When the patient is a newborn
Neonatal transport raises the stakes further. Infants moved by air often arrive with severe conditions, respiratory distress, congenital complications, conditions that leave no margin for an improvised handoff. They travel in incubators, frequently attached to mechanical ventilation and continuous monitoring, in an environment that's already tight on space and time.
The same compatibility that simplifies a trauma transfer applies here. Because the deck is built to accept compatible patient platforms rather than a single proprietary system, a receiving ground crew doesn't need to special-order equipment or confirm in advance that their cot can handle a neonatal incubator transfer. The deck fits, because it's universal.
What it changes operationally
The clinical argument for universal compatibility is straightforward. The operational argument is just as strong, and it's the one that tends to win over procurement teams once the deck has been in service for a few months.
A meaningful share of air-to-ground coordination today happens before the call ever launches: dispatch centers and program coordinators confirming what stretcher a responding ground unit runs, whether it's compatible with the aircraft's transport platform, and what the backup plan is if it isn't. Universal compatibility collapses that step. The question of whether a given configuration will work doesn't need to be asked, let alone answered, before a transfer can happen.
That also simplifies training and onboarding. New hires and part-time or relief staff, common across air medical programs that draw clinicians from elsewhere in the health care system, don't need to learn a list of compatible and incompatible stretcher models.
Built to standard
The Universal Cot Adaptor Deck was developed and tested to meet Ministry of Health Land Ambulance safety standards and carries Rowland Emergency's 10G land ambulance certification.
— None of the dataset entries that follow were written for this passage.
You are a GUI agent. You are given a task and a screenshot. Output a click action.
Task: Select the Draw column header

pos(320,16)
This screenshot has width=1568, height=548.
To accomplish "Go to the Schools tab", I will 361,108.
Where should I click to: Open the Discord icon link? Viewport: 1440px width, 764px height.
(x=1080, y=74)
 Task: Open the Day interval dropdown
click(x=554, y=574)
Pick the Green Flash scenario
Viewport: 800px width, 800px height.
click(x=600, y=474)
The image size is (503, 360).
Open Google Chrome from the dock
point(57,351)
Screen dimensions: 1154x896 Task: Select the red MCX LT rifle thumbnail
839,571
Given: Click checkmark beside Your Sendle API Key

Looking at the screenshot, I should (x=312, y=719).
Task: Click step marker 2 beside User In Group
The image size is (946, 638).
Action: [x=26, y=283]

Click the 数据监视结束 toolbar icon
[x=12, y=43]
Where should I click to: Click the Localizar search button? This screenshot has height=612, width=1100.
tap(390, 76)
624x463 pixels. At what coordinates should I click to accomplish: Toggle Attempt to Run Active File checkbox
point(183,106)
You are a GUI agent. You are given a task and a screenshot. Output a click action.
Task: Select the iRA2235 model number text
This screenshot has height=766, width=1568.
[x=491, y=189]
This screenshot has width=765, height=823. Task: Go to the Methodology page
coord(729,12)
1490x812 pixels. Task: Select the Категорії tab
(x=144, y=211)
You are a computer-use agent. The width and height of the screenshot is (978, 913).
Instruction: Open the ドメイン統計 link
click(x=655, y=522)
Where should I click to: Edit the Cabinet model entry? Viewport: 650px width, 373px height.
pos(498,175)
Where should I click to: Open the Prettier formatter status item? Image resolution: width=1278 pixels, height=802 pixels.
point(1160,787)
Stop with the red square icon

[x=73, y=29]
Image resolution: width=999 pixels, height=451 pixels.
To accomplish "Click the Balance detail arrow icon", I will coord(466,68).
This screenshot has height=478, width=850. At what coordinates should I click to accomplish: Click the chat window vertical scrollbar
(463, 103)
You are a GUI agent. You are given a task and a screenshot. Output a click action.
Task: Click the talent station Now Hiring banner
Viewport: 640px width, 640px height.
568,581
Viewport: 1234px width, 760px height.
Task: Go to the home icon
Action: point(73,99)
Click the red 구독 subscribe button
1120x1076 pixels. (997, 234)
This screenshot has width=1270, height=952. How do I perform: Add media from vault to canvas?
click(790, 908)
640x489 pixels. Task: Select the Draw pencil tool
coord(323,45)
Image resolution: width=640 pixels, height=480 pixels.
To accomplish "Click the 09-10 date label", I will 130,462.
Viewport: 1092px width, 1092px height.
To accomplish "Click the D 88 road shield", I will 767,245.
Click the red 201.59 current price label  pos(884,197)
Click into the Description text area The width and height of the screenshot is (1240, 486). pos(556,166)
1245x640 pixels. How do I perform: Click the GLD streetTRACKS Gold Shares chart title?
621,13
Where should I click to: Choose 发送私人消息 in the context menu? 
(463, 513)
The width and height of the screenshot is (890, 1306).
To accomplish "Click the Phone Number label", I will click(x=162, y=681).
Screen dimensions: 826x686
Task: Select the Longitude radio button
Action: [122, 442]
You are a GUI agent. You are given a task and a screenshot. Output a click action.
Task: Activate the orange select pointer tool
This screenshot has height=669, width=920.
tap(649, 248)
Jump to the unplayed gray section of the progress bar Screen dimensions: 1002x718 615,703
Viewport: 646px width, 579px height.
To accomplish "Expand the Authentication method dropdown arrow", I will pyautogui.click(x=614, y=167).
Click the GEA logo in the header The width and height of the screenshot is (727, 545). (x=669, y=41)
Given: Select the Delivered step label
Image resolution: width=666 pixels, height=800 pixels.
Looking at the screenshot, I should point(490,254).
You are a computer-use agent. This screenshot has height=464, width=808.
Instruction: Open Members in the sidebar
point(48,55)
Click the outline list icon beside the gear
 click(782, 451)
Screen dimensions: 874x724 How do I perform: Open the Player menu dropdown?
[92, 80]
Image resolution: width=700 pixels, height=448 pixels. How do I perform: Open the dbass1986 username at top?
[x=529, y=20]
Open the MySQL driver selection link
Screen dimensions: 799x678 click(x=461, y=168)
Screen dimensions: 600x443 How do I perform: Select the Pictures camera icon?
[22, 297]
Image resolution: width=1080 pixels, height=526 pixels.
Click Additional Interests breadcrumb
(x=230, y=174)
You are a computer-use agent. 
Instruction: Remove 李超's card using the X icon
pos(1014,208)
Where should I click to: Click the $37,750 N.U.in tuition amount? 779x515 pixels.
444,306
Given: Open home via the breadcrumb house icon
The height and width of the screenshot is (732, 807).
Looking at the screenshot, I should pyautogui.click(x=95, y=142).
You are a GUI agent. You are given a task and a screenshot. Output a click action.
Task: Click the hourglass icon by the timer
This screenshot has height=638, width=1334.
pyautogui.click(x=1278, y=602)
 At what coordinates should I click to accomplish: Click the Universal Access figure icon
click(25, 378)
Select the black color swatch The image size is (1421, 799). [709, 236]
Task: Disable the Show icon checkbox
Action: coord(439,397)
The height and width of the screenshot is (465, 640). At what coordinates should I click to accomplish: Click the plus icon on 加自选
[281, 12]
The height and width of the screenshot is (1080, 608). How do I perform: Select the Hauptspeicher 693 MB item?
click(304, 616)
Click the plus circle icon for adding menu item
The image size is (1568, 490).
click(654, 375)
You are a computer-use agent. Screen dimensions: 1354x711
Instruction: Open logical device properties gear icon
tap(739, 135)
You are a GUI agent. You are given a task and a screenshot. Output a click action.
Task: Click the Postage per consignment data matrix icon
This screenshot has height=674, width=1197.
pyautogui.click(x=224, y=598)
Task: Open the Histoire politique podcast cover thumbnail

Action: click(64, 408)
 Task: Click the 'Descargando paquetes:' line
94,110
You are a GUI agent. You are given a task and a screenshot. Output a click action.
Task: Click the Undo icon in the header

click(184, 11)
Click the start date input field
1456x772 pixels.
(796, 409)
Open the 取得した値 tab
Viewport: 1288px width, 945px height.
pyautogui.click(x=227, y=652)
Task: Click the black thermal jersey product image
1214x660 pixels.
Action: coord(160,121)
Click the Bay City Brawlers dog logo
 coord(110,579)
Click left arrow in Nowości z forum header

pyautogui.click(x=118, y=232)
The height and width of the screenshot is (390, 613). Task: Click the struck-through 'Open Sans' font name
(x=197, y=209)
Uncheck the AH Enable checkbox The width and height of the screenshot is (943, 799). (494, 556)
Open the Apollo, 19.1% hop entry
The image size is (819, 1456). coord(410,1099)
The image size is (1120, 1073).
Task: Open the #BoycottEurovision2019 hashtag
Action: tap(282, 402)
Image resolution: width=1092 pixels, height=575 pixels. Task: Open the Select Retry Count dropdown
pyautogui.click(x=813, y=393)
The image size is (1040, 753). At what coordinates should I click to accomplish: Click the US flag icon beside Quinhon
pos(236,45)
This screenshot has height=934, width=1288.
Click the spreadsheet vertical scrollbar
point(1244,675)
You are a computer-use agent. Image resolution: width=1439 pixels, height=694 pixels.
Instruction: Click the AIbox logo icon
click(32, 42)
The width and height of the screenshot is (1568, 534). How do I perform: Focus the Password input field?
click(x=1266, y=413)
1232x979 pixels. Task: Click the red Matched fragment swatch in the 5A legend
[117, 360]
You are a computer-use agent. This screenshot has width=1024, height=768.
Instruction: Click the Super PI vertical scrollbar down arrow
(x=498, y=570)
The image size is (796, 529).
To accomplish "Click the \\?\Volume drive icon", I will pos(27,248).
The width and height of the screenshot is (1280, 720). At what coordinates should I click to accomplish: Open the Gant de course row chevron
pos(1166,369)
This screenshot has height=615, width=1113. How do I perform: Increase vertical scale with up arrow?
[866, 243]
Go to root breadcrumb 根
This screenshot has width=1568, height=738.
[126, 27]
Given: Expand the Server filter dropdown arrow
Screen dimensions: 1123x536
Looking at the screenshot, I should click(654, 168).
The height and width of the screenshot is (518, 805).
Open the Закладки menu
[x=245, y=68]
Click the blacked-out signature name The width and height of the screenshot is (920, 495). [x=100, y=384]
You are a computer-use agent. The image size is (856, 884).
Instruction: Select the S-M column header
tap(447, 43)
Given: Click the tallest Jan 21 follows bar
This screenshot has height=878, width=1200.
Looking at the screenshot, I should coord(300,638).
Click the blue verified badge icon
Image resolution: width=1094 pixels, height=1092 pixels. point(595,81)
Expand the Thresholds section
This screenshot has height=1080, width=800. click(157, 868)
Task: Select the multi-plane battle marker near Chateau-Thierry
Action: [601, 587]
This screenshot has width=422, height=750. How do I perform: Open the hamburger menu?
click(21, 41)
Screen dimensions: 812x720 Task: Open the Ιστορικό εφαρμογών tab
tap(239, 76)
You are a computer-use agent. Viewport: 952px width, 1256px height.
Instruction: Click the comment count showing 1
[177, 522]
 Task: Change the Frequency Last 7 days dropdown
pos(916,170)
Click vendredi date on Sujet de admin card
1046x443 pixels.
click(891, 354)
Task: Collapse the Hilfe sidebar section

For medical directors and procurement teams evaluating new equipment, that certification means the deck has already been measured against the same regulatory bar the rest of their fleet is held to.
Designed around the handoff
What separates the Universal Cot Adaptor Deck from a generic critical care transfer system is that it was built to solve a coordination problem as much as a mechanical one. It was designed around the moment two different services, often running two different stretcher systems, have to work together without a delay.
For air ambulance operators, critical care transport teams, and ground services that respond to calls outside their own fleet, that's the entire value proposition. It is a transfer that happens faster, because there's no compatibility check standing between the aircraft and the cot. But the speed is a byproduct. The real shift is a transfer that doesn't depend on which ground service shows up, which stretcher they're running, or whether anyone confirmed compatibility ahead of time.